Stored dataset items:
--*--

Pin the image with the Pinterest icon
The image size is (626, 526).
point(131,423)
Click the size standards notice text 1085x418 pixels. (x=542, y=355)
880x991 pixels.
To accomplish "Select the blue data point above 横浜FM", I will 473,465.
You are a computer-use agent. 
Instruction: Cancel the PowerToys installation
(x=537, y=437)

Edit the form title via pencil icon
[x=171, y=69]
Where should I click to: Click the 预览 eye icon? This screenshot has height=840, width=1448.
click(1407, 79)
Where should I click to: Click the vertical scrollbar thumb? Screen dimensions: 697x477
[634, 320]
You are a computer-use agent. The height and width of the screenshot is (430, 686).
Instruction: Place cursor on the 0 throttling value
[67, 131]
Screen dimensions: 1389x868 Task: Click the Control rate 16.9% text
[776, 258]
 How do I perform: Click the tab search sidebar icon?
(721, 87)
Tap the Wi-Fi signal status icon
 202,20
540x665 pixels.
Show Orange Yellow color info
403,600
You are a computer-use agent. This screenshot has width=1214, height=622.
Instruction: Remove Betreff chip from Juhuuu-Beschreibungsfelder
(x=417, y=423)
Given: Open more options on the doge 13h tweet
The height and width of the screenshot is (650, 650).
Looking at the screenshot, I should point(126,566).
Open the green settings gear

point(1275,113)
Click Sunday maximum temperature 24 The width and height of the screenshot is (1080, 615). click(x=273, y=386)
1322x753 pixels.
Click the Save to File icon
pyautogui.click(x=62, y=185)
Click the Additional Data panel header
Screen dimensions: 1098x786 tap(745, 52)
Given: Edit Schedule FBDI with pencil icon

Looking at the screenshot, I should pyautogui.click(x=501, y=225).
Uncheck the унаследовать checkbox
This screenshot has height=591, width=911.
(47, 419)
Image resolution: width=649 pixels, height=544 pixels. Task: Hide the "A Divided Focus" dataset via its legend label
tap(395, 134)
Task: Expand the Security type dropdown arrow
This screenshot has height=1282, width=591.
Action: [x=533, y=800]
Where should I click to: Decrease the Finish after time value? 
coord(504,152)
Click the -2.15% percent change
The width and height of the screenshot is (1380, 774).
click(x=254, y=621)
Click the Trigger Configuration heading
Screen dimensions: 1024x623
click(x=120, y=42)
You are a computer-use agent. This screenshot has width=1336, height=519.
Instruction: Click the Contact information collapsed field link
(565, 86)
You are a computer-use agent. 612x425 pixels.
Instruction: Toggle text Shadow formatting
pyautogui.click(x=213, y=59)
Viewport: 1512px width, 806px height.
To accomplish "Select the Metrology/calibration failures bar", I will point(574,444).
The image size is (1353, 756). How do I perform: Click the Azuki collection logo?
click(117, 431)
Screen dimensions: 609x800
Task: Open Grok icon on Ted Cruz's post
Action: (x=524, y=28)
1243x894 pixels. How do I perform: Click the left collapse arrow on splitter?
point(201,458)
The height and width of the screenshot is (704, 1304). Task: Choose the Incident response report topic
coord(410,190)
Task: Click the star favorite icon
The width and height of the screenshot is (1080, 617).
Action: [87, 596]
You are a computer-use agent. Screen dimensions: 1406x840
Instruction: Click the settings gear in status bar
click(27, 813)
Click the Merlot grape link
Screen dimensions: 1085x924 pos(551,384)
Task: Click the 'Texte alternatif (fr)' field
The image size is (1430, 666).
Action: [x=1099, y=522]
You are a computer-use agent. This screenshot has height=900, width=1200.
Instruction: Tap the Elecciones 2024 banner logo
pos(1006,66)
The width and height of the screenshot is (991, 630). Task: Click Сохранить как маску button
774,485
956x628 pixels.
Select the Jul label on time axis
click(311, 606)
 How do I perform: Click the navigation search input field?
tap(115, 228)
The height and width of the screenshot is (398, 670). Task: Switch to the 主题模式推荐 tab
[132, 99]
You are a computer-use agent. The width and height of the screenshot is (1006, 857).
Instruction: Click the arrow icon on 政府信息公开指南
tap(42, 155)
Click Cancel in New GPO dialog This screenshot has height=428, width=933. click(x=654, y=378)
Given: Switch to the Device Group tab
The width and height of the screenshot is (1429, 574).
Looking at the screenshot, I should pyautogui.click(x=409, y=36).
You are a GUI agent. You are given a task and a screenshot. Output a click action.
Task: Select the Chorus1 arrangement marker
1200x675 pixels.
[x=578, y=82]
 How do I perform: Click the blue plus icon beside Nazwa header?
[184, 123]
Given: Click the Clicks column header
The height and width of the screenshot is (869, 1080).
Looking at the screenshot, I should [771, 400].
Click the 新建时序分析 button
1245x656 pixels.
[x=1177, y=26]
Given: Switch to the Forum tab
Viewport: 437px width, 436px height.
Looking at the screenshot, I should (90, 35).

--*--

Which lines in the data above contain "accomplish"? Show each one.

To accomplish "Select the blue data point above 横浜FM", I will 473,465.
To accomplish "Select the Metrology/calibration failures bar", I will point(574,444).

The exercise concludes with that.